▸ **Brief**
Would you print the whole listing again, word for word?

▸ **Supplied records**

-- Opening Marker --

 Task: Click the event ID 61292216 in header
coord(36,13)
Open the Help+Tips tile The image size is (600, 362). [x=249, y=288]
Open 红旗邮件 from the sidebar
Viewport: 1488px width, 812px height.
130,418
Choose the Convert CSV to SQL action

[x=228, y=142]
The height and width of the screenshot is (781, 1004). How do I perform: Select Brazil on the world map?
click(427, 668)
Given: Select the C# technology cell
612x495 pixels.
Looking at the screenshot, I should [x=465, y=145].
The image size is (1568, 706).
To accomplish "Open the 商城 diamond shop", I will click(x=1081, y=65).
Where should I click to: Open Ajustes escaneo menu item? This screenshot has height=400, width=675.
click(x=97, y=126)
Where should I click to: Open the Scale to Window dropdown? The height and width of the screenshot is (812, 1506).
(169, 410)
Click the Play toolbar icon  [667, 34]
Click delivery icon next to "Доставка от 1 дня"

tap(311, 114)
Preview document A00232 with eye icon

-- Closing Marker --

▸ **Answer space**
 Task: Click the event ID 61292216 in header
coord(36,13)
Open the Help+Tips tile The image size is (600, 362). [x=249, y=288]
Open 红旗邮件 from the sidebar
Viewport: 1488px width, 812px height.
130,418
Choose the Convert CSV to SQL action

[x=228, y=142]
The height and width of the screenshot is (781, 1004). How do I perform: Select Brazil on the world map?
click(427, 668)
Given: Select the C# technology cell
612x495 pixels.
Looking at the screenshot, I should [x=465, y=145].
The image size is (1568, 706).
To accomplish "Open the 商城 diamond shop", I will click(x=1081, y=65).
Where should I click to: Open Ajustes escaneo menu item? This screenshot has height=400, width=675.
click(x=97, y=126)
Where should I click to: Open the Scale to Window dropdown? The height and width of the screenshot is (812, 1506).
(169, 410)
Click the Play toolbar icon  [667, 34]
Click delivery icon next to "Доставка от 1 дня"

tap(311, 114)
Preview document A00232 with eye icon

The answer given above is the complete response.